Quatrièmement Par cette phrase « Quelles que soient les difficultés du métier nous vous appelons à ne pas opter pour la solution de facilité qui consiste à se trouver un bouc émissaire , ils cherchent à déplacer encore l’objectif de la lutte contre le voile au lycée. Ils disent par cela que les enseignants qui la mènent le font pour résoudre des problèmes de discipline ou autre. Mais qui dit cela ? Ils inventent une fausse discussion et prêtent à mon avis très malhonnêtement des objectifs aux profs d’Aubervilliers (ou d’ailleurs) qui n’ont rien à voir avec les vrais. Je pense qu’ils montrent encore ainsi qu’ils ne veulent pas discuter du vrai problème, l’oppression des femmes. « En réintégrant Lila et Alma Lévy, et en les traitant comme des élèves plutôt que comme des terroristes potentielles ». Il s’agit là exactement du même procédé. Mais qui dit que les filles voilées sont des terroristes potentielles ? ce n’est pas au nom de ce phantasme que leur exclusion est demandée, si on en juge par les déclarations et interviews des enseignants. Les auteurs montrent à mon avis par ces procédés qu’ils ne sont pas honnêtes dans la discussion.

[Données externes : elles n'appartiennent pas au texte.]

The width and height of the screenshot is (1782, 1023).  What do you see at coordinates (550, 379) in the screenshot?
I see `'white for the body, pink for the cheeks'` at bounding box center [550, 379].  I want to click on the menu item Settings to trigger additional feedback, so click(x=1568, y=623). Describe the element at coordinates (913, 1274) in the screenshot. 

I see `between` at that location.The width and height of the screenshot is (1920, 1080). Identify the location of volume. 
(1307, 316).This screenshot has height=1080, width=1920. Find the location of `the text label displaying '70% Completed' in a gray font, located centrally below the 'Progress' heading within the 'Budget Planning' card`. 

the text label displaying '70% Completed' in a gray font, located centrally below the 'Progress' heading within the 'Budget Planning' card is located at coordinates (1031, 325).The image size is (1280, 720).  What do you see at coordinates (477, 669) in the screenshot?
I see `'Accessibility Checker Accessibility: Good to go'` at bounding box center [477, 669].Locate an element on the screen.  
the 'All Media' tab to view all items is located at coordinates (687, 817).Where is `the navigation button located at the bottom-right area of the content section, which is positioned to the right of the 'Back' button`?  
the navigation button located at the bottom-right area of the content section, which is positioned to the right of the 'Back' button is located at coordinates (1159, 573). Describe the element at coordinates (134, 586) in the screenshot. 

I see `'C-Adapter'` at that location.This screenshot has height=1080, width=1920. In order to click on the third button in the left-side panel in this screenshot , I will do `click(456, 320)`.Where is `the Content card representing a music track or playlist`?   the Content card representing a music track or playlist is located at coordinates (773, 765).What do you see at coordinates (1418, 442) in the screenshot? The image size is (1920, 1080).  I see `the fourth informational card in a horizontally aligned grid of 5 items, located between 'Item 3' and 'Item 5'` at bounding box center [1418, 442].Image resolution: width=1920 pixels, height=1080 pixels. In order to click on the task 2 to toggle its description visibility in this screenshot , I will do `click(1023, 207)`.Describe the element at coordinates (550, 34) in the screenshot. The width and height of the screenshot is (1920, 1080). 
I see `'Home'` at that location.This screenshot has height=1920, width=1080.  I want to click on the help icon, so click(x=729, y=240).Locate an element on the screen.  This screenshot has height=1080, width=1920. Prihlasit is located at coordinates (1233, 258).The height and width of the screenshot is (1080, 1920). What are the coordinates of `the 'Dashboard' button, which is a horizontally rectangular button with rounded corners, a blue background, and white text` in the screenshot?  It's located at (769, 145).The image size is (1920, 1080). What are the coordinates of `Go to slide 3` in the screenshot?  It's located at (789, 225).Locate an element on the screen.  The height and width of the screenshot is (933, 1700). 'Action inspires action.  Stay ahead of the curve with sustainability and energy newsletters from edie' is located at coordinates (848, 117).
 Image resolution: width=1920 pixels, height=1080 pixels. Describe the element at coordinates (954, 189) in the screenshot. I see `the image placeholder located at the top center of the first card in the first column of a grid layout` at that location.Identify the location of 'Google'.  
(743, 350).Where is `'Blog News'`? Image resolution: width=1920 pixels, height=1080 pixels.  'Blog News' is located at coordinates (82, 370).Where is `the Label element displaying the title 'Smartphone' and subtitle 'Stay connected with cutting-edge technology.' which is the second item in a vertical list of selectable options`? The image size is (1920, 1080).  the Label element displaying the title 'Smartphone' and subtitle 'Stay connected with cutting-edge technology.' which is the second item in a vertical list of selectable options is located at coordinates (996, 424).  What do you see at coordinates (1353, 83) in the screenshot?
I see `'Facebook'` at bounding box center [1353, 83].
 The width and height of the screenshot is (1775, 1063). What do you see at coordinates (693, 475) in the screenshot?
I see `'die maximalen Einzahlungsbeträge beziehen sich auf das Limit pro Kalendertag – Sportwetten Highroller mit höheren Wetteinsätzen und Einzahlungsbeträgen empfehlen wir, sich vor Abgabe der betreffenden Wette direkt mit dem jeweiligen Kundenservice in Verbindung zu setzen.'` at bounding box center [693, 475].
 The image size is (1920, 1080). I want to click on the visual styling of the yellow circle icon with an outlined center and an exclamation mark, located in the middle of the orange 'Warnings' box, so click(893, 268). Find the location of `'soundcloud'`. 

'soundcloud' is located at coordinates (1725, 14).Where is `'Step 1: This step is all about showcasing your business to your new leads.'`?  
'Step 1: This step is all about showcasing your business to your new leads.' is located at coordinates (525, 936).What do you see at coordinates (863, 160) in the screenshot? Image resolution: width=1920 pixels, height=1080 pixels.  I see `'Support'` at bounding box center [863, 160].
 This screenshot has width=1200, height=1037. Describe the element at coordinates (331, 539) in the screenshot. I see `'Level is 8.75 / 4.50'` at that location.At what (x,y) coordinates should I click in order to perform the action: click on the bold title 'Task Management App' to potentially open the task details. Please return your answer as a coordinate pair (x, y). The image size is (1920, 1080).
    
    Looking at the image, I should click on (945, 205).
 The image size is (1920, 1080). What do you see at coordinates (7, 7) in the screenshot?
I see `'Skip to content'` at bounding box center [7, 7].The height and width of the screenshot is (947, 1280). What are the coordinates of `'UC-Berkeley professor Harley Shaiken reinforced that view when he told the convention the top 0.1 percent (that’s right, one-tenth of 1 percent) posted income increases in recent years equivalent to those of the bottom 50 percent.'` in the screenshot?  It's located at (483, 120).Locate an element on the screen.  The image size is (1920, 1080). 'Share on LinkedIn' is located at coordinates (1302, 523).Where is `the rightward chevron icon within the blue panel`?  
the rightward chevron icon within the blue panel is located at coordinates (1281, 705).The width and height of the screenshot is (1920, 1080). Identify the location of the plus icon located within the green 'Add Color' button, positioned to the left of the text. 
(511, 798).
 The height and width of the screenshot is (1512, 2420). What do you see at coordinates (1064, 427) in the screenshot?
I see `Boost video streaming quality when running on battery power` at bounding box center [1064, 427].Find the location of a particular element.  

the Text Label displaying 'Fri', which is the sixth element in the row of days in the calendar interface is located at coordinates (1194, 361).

Cinquièmement « nos élèves, quelles que soient leurs origines sociales ou nationales, et quelles que soient leurs croyances ou leur incroyance, adhèrent tous ou presque aux principes de liberté, d'égalité et de laïcité. Et c'est au nom de ces principes qu'ils vous jugeront en cas d'exclusion, avec la plus grande sévérité ». Non. Beaucoup de nos élèves garçons, et même des filles, ne partagent pas l’idée qu’une fille est l’égal d’un garçon. C’est une évidence pour qui discute avec ses élèves. Pour ceux qui ne discutent pas avec leurs élèves, il est possible de comprendre ce que vivent les filles dans les cités en lisant le livre de fadela Amara « ni putes ni soumises ». J’éspère que beaucoup de jeunes filles jugeront cette exclusion comme une protection pour elles contre les pressions quotidiennes qu’elles subissent, entre autre pour porter le voile. Cette exclusion sera un moyen pour elles de dire « au lycée, c’est interdit » à leur père, leur frère, aux intégristes, aux caïds des cités.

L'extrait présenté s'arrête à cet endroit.